─── Records shown ───
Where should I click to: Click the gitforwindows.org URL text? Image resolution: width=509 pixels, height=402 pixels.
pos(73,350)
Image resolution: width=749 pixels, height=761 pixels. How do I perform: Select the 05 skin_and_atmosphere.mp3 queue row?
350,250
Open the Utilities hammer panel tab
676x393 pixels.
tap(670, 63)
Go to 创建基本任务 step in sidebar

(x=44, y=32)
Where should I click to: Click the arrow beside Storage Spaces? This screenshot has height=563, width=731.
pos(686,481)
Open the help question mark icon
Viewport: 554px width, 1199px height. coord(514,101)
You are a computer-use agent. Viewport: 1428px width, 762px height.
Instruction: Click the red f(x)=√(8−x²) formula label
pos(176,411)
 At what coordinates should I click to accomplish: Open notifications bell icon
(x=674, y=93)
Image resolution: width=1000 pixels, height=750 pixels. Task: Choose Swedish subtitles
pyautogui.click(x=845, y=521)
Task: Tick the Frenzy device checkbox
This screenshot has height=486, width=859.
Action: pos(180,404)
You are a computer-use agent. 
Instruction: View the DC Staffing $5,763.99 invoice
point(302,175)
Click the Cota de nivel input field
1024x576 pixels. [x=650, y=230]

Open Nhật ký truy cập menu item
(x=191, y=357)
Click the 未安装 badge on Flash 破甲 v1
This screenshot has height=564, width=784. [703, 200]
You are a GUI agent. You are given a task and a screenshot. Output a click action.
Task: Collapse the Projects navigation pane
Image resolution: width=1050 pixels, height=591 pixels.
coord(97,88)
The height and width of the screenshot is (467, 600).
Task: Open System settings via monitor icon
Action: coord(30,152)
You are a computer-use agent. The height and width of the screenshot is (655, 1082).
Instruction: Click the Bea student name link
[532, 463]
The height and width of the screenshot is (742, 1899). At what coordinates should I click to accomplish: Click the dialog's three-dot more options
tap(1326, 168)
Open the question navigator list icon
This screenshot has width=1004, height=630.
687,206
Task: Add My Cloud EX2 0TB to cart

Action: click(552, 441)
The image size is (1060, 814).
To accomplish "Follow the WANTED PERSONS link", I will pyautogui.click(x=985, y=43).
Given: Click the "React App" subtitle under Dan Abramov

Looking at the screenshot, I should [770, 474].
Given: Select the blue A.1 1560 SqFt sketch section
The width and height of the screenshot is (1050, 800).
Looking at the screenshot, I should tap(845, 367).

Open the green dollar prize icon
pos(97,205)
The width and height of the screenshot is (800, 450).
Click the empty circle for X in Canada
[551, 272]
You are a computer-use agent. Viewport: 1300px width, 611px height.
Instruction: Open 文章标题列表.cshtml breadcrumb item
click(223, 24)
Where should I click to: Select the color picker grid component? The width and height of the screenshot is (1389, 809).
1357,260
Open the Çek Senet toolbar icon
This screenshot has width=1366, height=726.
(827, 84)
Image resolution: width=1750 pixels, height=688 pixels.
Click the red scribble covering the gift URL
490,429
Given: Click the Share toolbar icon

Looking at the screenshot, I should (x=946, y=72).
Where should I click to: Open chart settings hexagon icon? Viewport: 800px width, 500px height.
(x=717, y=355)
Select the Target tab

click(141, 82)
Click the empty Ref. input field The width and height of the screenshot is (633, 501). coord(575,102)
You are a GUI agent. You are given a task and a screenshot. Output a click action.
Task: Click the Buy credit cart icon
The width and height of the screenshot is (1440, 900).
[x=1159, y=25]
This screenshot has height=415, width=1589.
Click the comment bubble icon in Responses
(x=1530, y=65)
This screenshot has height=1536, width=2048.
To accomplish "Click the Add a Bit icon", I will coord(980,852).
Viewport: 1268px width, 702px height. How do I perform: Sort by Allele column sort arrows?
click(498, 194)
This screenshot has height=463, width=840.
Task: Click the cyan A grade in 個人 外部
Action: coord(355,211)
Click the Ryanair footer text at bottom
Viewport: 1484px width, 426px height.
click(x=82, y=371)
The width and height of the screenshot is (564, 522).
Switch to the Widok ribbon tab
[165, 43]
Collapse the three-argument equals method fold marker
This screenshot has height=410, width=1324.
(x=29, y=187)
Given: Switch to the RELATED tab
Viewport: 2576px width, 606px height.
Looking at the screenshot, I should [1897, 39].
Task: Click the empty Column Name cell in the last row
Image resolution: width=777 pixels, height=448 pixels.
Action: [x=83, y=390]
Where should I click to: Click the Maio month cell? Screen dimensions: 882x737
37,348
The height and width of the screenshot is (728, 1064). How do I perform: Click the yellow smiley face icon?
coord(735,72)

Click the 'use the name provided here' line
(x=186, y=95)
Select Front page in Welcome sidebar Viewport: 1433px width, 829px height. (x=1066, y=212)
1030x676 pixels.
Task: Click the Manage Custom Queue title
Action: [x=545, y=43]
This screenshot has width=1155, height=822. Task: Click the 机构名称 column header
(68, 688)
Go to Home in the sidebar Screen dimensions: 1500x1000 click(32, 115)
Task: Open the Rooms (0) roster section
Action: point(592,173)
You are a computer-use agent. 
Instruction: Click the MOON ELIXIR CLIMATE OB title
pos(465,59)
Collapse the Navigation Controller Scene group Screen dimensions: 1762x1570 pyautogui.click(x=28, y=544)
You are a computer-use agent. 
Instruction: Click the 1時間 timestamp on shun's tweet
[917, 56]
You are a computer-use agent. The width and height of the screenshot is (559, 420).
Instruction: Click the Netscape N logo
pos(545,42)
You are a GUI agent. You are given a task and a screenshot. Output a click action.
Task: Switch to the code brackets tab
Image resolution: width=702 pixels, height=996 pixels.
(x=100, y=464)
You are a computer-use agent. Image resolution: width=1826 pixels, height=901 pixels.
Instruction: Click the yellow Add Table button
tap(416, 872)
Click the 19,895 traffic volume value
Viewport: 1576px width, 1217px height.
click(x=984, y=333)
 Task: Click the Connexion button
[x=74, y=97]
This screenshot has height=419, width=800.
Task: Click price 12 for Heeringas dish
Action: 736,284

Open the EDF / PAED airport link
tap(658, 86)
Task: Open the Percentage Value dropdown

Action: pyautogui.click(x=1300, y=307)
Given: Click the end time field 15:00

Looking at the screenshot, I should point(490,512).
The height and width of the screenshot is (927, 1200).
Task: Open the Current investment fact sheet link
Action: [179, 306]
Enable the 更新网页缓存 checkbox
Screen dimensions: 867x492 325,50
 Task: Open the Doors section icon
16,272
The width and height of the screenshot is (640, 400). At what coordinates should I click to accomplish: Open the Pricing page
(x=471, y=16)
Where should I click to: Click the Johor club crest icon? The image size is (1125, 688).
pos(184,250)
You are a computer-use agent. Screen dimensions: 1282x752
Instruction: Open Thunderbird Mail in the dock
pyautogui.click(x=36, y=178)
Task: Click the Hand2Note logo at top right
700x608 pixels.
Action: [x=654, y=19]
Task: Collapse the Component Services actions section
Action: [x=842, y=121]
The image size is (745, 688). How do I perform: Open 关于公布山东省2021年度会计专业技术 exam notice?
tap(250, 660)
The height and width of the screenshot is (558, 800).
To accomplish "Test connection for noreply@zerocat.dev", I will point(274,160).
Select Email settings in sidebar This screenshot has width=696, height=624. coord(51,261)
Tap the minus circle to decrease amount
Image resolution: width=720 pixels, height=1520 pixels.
───
◆ **What you will do**
Repeat the data word for word, starting at its first line and stopping after the line that contains "Task: Tick the Frenzy device checkbox".

◆ **Answer to this exercise**
Where should I click to: Click the gitforwindows.org URL text? Image resolution: width=509 pixels, height=402 pixels.
pos(73,350)
Image resolution: width=749 pixels, height=761 pixels. How do I perform: Select the 05 skin_and_atmosphere.mp3 queue row?
350,250
Open the Utilities hammer panel tab
676x393 pixels.
tap(670, 63)
Go to 创建基本任务 step in sidebar

(x=44, y=32)
Where should I click to: Click the arrow beside Storage Spaces? This screenshot has height=563, width=731.
pos(686,481)
Open the help question mark icon
Viewport: 554px width, 1199px height. coord(514,101)
You are a computer-use agent. Viewport: 1428px width, 762px height.
Instruction: Click the red f(x)=√(8−x²) formula label
pos(176,411)
 At what coordinates should I click to accomplish: Open notifications bell icon
(x=674, y=93)
Image resolution: width=1000 pixels, height=750 pixels. Task: Choose Swedish subtitles
pyautogui.click(x=845, y=521)
Task: Tick the Frenzy device checkbox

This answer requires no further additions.